# "Hallo!"



## studiokraft (Feb 7, 2012)

Hello everyone - as requested by the Notices I am taking some time to introduce myself to the rest of the forum. 

I hail from New Jersey, and if that weren't scary enough, my wife and I are also very much into Halloween. Last year we decided to step it up a bit with the outdoor display, and it was a big hit with the handful of people that came out ToTing.

I've joined the forums in order to get some tips about prop making, specifically in the animatronics department. I am fascinated by the procedures that people have developed to make some fantastic effects "on the cheap".

Currently my favorite medium is papier mache (thanks to Stolloween), but I have been reading about others such as cold porcelain and Oogoo with interest.

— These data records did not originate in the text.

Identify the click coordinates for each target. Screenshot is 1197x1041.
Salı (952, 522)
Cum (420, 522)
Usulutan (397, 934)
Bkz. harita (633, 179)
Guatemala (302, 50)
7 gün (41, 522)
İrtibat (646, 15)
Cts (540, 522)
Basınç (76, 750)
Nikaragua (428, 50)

Now if I could just stop reading the forum and actually make something...


----------



## hedg12 (Jul 6, 2008)

Welcome!


----------



## Spooky1 (Aug 25, 2008)

Welcome to the forum


----------



## Petronilla (Jan 18, 2012)

Hello. And welcome to the forum.


----------



## Headless (Sep 4, 2011)

Welcome!!!


----------



## RoxyBlue (Oct 6, 2008)

Welcome to the forum, studio


----------



## The Halloween Lady (Aug 18, 2010)




----------



## Evil Queen (Mar 8, 2008)




----------



## SPOOKY J (Nov 20, 2009)

Hello and Welcome!


----------



## CreeepyCathy (Mar 28, 2009)

hey & welcome.


----------



## studiokraft (Feb 7, 2012)

Thank you, all, I really appreciate it!


----------



## Lunatic (Oct 3, 2006)

Welcome to Haunt Forum SK!


----------



## MapThePlanet (Nov 12, 2010)

Welcome Aboard!


----------



## Vlad (Aug 2, 2005)

Welcome to the forum! If you're really looking to boost your Halloween and Haunting experience you're more than welcome to join our NJ/Pa/NY Make and take group which meets once a month. It's fun prop building, good people, and great food, lol. We're meeting this month on the 18th in Wayne, send me a PM for more details if you're interested, we'd be glad to have you attend.


----------



## Death's Door (Mar 22, 2006)

Hello and welcome to the forum!!!!


----------



## studiokraft (Feb 7, 2012)

Hi Vlad!

Thanks for the information, I have been reading the threads in the Make and Take forums with interest. Sounds like a great idea and loads of fun, my only concern is that Wayne is a bit of a hike for me (I am in the deep South NJ) 

I'll send a PM for more info, thanks again!


----------



## stick (Jan 21, 2009)

Hello and Welcome.


----------



## Joiseygal (Sep 3, 2008)

Hi Studiokraft welcome to the forum! I hope you decide to come to the Make and Take. Enjoy the forum because it has so many talented people and helpful information.


----------



## IshWitch (May 31, 2006)

Welcome!
Sounds like you have a great start there!
Val


----------



## Goblin (Jun 3, 2009)




----------



## Devil (Nov 10, 2008)

studiokraft said:


> Hi Vlad!
> 
> Thanks for the information, I have been reading the threads in the Make and Take forums with interest. Sounds like a great idea and loads of fun, my only concern is that Wayne is a bit of a hike for me (I am in the deep South NJ)
> 
> I'll send a PM for more info, thanks again!


How deep south? I am in Absecon and our M&T is this Sat.


----------